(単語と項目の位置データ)

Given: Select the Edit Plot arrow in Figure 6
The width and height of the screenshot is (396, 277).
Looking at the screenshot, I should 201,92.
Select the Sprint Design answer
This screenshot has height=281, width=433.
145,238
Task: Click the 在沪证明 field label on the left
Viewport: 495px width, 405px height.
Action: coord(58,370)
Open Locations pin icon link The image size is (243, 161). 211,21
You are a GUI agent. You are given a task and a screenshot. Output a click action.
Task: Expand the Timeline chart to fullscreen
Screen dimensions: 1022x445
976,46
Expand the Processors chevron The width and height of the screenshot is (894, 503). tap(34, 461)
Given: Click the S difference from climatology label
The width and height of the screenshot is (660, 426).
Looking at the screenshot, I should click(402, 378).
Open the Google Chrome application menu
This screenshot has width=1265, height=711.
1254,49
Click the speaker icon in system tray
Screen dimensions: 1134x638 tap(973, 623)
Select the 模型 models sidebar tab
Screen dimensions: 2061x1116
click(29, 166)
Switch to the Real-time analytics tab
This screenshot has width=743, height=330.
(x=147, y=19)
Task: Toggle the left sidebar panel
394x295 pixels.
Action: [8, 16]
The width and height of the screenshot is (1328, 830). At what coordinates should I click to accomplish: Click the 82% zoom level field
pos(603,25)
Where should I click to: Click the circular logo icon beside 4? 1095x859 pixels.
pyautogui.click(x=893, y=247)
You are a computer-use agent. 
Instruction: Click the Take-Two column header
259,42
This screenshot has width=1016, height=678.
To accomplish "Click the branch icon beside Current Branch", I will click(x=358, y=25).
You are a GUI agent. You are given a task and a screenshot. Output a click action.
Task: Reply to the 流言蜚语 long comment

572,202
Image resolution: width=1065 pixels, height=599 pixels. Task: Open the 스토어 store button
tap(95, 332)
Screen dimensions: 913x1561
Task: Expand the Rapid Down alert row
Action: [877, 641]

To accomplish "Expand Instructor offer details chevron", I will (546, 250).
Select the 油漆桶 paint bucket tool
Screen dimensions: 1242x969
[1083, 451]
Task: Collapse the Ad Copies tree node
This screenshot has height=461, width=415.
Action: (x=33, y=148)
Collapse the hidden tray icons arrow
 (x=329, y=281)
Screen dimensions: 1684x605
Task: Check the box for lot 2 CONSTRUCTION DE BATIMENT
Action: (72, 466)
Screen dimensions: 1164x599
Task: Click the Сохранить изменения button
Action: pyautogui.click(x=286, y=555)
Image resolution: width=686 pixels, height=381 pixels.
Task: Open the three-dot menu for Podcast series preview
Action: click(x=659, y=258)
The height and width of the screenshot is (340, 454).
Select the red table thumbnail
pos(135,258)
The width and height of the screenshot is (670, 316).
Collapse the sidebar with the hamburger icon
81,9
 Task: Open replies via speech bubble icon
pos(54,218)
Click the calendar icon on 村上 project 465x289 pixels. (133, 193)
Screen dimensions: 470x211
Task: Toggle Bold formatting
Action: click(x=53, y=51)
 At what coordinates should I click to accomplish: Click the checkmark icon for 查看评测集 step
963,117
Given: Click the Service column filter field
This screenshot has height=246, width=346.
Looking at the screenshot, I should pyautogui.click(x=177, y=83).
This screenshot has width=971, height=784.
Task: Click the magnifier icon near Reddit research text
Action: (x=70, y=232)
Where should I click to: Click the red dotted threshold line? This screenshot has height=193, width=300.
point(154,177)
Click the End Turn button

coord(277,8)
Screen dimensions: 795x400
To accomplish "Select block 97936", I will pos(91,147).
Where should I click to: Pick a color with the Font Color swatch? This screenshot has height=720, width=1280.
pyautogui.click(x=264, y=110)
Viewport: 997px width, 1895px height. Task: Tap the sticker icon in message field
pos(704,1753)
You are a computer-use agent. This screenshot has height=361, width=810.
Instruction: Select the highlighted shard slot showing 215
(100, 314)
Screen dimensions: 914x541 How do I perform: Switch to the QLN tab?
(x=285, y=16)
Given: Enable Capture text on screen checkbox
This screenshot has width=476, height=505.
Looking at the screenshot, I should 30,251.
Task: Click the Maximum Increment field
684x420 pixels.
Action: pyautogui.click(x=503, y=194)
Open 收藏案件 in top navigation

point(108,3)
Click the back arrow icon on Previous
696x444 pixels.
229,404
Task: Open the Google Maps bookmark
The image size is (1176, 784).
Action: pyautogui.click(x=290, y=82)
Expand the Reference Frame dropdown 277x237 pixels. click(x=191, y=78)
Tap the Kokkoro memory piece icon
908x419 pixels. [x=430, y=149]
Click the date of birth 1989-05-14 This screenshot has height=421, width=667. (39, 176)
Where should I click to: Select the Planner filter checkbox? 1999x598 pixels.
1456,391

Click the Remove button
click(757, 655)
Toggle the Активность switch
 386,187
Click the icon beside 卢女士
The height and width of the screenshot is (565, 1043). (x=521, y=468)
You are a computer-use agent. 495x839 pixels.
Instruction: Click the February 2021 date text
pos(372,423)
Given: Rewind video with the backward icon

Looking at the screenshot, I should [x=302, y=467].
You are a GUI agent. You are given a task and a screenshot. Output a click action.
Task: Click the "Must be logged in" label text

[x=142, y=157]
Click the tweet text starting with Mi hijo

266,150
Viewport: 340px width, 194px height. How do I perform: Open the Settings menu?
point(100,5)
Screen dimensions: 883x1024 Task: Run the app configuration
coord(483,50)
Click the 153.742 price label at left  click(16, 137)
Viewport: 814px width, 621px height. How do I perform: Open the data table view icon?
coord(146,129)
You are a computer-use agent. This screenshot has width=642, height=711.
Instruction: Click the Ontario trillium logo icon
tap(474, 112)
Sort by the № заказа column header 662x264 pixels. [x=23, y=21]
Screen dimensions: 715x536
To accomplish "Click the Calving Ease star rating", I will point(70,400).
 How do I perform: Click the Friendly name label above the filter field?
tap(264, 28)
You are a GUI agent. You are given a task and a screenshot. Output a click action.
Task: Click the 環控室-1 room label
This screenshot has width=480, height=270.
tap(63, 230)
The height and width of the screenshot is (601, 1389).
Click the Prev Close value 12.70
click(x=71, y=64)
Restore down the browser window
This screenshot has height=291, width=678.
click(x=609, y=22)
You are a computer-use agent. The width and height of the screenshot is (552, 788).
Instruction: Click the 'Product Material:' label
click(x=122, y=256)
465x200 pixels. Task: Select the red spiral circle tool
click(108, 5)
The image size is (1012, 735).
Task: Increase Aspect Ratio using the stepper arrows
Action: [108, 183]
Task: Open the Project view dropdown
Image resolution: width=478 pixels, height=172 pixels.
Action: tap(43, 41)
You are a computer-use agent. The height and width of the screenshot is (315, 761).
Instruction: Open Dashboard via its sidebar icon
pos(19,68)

▶ [課題の内容]: 上の資料のうち、「filter」という文字列が入っている行を一つ残らず書き出してください。

▶ [解答]:
Given: Click the Service column filter field
Where should I click to: Select the Planner filter checkbox? 1999x598 pixels.
 How do I perform: Click the Friendly name label above the filter field?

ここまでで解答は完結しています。